• Your assignment: Your job is to copy the lines from the material that include "will".

• Exercise inputs:
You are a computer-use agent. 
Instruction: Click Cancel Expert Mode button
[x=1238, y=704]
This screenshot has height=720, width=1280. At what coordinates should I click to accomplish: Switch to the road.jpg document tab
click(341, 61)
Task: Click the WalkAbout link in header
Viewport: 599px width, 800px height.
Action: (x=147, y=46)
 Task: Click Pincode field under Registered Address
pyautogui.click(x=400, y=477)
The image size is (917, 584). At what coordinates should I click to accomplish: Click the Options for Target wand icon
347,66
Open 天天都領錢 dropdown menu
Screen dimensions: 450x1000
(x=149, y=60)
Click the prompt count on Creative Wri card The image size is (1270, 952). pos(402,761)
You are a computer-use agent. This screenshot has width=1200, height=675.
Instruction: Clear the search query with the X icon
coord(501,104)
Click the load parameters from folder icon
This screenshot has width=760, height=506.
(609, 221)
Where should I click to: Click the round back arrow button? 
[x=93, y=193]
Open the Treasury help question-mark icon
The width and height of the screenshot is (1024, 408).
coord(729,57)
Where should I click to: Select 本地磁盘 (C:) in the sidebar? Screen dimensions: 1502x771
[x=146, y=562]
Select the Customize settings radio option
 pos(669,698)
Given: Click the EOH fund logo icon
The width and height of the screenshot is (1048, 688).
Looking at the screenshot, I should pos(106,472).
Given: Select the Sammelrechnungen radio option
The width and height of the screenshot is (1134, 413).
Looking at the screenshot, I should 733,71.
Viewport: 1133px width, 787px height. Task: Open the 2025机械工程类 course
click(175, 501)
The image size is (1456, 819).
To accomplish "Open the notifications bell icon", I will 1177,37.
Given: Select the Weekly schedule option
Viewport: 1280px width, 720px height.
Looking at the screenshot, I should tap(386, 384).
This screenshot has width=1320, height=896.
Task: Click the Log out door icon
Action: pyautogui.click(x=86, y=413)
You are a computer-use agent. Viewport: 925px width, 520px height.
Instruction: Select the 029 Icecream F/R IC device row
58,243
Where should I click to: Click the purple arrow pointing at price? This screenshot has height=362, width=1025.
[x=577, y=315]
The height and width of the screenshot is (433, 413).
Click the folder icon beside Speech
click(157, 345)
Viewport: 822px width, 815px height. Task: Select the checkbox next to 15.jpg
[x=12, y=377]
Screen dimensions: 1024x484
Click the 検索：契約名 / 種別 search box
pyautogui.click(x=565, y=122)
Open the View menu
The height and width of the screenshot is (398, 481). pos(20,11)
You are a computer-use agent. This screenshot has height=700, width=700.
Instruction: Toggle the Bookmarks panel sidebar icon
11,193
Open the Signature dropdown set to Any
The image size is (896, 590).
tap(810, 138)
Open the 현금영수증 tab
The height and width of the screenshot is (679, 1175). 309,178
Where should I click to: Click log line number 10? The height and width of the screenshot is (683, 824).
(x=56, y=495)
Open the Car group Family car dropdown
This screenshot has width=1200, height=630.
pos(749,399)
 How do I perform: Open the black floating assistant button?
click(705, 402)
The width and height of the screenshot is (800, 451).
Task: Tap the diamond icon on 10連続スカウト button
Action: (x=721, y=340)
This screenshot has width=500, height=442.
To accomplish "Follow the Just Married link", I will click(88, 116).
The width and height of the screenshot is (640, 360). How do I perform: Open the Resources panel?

• Solution below:
To accomplish "Open the notifications bell icon", I will 1177,37.
To accomplish "Follow the Just Married link", I will click(88, 116).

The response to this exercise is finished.